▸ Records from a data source
Segment Open

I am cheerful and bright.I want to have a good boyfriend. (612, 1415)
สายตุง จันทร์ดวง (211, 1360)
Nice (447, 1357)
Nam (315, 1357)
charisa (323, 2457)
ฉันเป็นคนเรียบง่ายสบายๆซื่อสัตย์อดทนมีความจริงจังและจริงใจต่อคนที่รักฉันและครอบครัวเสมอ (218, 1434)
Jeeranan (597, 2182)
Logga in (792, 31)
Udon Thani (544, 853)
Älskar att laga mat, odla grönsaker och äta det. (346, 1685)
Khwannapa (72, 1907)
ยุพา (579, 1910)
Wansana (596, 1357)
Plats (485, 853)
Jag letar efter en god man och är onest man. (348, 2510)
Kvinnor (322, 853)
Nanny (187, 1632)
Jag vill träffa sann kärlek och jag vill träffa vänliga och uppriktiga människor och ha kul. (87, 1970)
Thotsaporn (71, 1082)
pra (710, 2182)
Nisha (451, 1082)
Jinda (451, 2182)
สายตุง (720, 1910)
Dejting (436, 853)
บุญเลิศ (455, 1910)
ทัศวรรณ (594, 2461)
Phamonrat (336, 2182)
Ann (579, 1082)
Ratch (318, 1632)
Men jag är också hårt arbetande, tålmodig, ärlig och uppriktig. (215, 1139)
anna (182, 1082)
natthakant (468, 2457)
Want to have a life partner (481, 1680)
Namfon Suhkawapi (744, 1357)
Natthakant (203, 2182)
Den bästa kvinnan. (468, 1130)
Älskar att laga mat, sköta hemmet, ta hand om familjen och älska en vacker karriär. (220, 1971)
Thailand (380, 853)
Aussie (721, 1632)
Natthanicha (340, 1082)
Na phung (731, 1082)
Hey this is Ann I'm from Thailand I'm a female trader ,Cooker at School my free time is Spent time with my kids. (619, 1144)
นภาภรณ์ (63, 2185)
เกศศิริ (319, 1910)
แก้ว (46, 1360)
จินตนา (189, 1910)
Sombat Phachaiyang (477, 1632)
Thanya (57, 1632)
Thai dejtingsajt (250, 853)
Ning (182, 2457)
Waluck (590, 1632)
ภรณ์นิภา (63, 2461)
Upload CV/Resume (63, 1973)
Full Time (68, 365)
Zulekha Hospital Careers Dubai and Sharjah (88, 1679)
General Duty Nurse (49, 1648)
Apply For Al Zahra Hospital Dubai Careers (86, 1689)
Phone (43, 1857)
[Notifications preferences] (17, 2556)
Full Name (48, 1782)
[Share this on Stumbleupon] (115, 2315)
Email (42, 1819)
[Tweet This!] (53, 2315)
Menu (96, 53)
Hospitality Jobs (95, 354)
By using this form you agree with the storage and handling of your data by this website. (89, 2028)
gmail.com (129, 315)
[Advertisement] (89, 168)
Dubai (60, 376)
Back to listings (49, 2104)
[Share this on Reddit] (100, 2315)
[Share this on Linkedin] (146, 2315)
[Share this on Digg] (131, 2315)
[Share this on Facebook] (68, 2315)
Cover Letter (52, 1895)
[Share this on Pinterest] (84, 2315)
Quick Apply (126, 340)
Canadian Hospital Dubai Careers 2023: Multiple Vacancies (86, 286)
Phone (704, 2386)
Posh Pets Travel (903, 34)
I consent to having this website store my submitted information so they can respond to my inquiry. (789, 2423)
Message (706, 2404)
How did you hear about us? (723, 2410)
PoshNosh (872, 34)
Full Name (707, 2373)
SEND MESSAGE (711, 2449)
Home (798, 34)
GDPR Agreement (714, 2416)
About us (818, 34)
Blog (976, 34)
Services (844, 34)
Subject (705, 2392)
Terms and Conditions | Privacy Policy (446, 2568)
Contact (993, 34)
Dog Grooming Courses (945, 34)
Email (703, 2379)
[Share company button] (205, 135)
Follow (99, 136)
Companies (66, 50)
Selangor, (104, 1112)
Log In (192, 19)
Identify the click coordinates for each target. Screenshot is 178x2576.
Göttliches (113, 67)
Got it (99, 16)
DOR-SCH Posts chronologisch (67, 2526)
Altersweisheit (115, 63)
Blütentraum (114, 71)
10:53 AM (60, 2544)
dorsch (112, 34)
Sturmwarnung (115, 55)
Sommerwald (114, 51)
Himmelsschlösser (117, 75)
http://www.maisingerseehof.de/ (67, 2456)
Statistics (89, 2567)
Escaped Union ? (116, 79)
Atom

Segment Closed

▸ WHAT YOU WILL DO
Write out, word for word, every line from the one containing "Blütentraum (114, 71)" through the last line of the records above.

▸ SOLUTION
Blütentraum (114, 71)
10:53 AM (60, 2544)
dorsch (112, 34)
Sturmwarnung (115, 55)
Sommerwald (114, 51)
Himmelsschlösser (117, 75)
http://www.maisingerseehof.de/ (67, 2456)
Statistics (89, 2567)
Escaped Union ? (116, 79)
Atom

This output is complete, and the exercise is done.